Selected extract ::
FY2025 Revenue Growth and Q4 Acceleration
Redwire's Q4 56% revenue surge masks margin crisis as Edge Autonomy integration drives growth but operating losses persist at -43%.
- $108.8M Q4 2025 Revenue +56.4% YoY
- $411.2M Record Backlog
- -43% Operating Margin
- 9.6% Gross Margin
- Segments
- Defense·Space·Autonomous Systems
Redwire’s Q4 56% Revenue Surge Is Real — But the Margin Crisis Underneath It Isn’t Going Away
Redwire’s Q4 2025 revenue of $108.8 million (+56.4% YoY) and record $411.2 million backlog are the strongest commercial signals the company has produced since going public — but with gross margins at ~9.6% and an operating margin of -43%, every dollar of that backlog is being converted at a loss, and the Edge Autonomy integration is the variable that determines whether 2026 is an inflection or a dilution event.

(Dataset excerpt)

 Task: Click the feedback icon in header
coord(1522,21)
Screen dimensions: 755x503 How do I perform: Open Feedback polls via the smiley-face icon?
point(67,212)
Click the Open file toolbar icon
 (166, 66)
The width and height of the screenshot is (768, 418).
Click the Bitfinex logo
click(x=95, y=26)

==

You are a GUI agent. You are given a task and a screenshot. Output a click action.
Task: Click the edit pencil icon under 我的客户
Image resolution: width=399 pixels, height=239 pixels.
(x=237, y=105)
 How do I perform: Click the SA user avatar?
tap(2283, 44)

==

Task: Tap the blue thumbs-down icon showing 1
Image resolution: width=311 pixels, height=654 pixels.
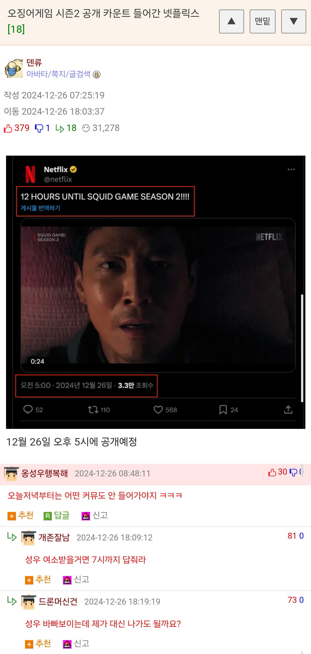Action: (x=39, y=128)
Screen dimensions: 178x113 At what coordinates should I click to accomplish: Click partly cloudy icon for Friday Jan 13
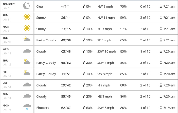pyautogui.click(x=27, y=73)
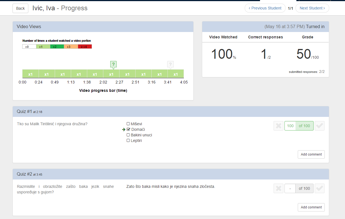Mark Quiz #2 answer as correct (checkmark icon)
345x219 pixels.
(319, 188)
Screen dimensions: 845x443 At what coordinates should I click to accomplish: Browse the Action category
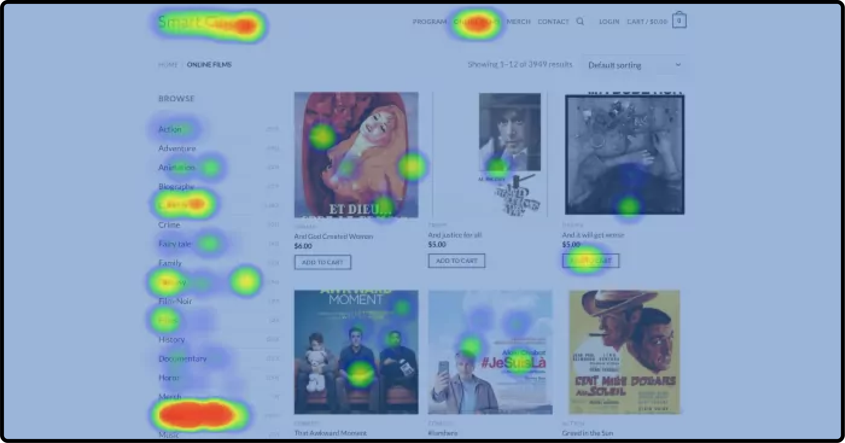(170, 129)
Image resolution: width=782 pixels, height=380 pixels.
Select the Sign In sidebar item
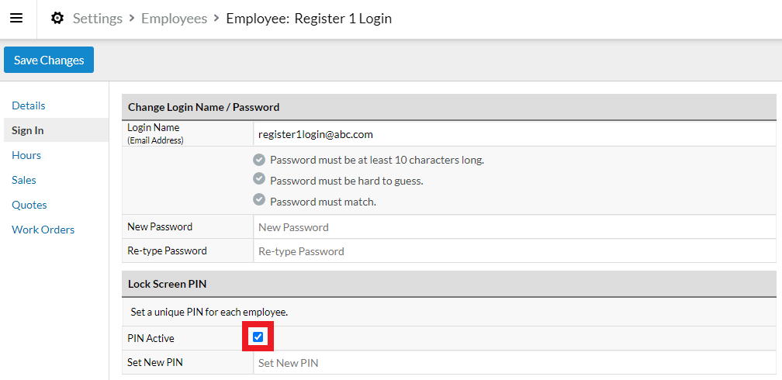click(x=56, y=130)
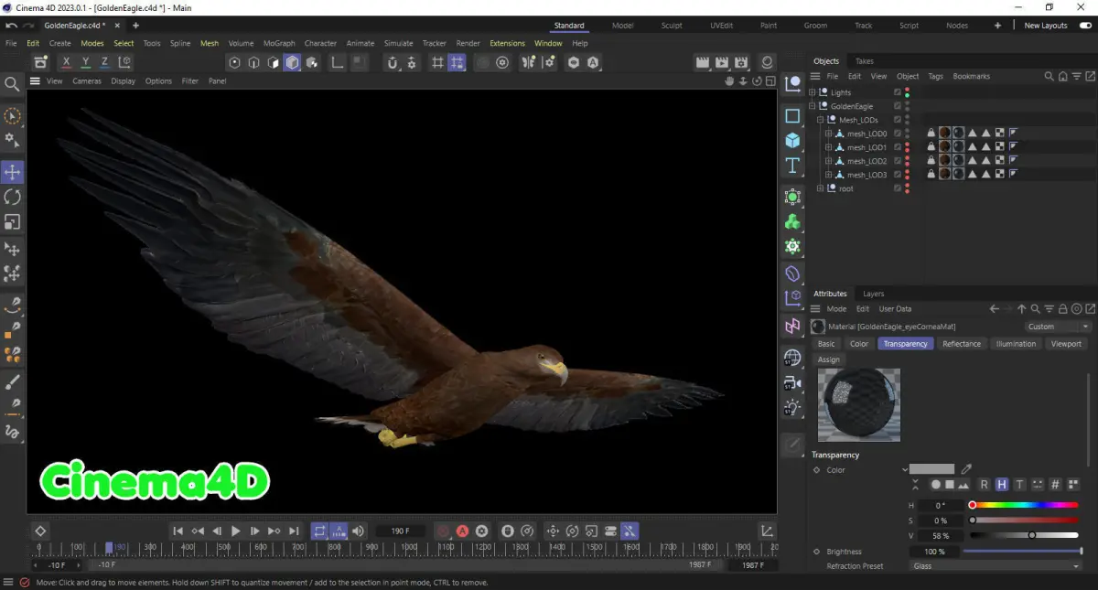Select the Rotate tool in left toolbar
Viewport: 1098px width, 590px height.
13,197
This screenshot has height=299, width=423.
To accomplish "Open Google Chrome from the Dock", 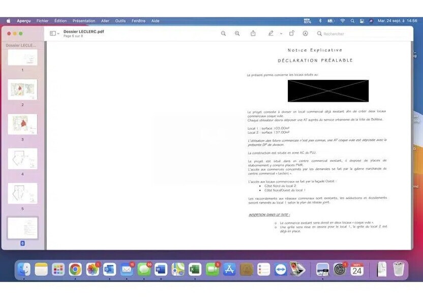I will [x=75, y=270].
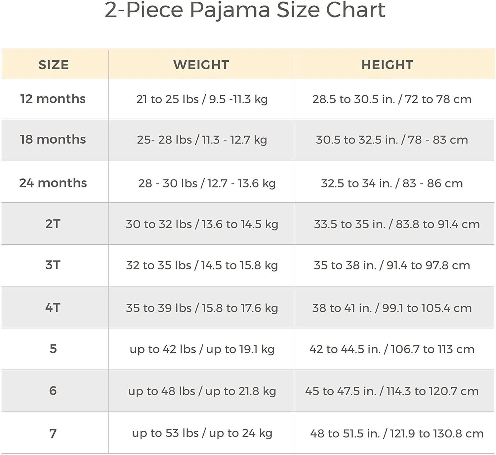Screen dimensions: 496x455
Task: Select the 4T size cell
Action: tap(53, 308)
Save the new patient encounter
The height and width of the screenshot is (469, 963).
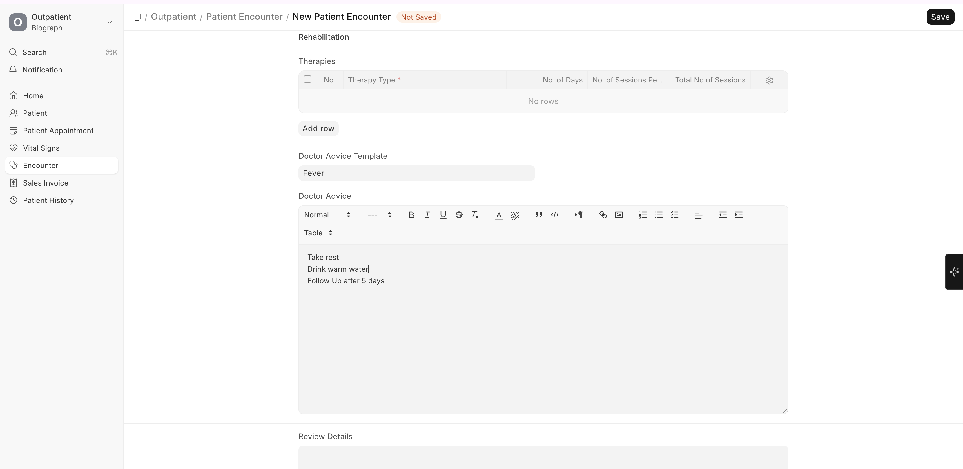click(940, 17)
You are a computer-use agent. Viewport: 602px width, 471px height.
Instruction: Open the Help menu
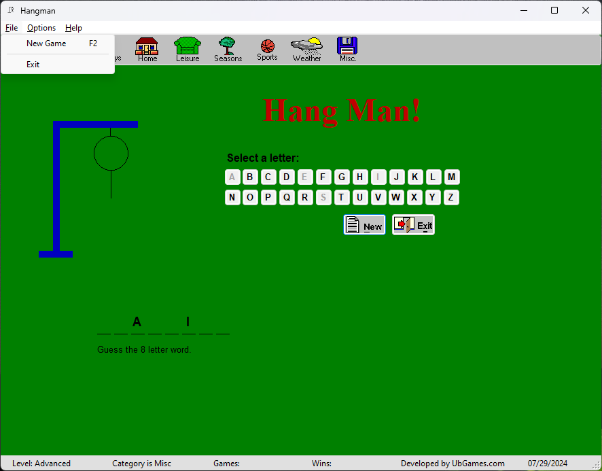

Exercises ::
1. Convert the records starting at the line that contains "Screen dimensions: 755x503" and ending at the line that contains "click(x=95, y=26)" into a JSON list of strings, with one string per line and blank lines omitted.
2. Carry on the article about Redwire's Q4 2025 revenue and margins from its final sentence.

Answers provided ::
1.
[
  "Screen dimensions: 755x503 How do I perform: Open Feedback polls via the smiley-face icon?",
  "point(67,212)",
  "Click the Open file toolbar icon",
  " (166, 66)",
  "The width and height of the screenshot is (768, 418).",
  "Click the Bitfinex logo",
  "click(x=95, y=26)"
]

2.
The Q4 acceleration is almost entirely attributable to the June 2025 Edge Autonomy acquisition closing mid-year and flowing through a full quarter for the first time. That’s a structural revenue step-up, not organic acceleration — and management has already flagged “program margin cleanup” on inherited Edge Autonomy contracts, which is a direct signal that some of that $108.8M came with negative or near-zero margins attached. Defense program managers evaluating Redwire as a supplier should note that the company’s autonomous systems capability (multi-domain UAV/maritime, ISR, logistics) is now fielded and real, with the Stalker VTOL/solid-oxide fuel cell configuration representing a differentiated endurance play — but the organizational restructuring toward a “Space and Defense Tech” model is still in progress, and Missile Defense Agency engagements remain at the engagement stage without disclosed contract values. The $411.2M backlog provides 2026 revenue visibility at roughly 1.2x FY2025 revenue, which is meaningful — but backlog-to-revenue conversion at current margins means Redwire will still be burning cash through most of 2026.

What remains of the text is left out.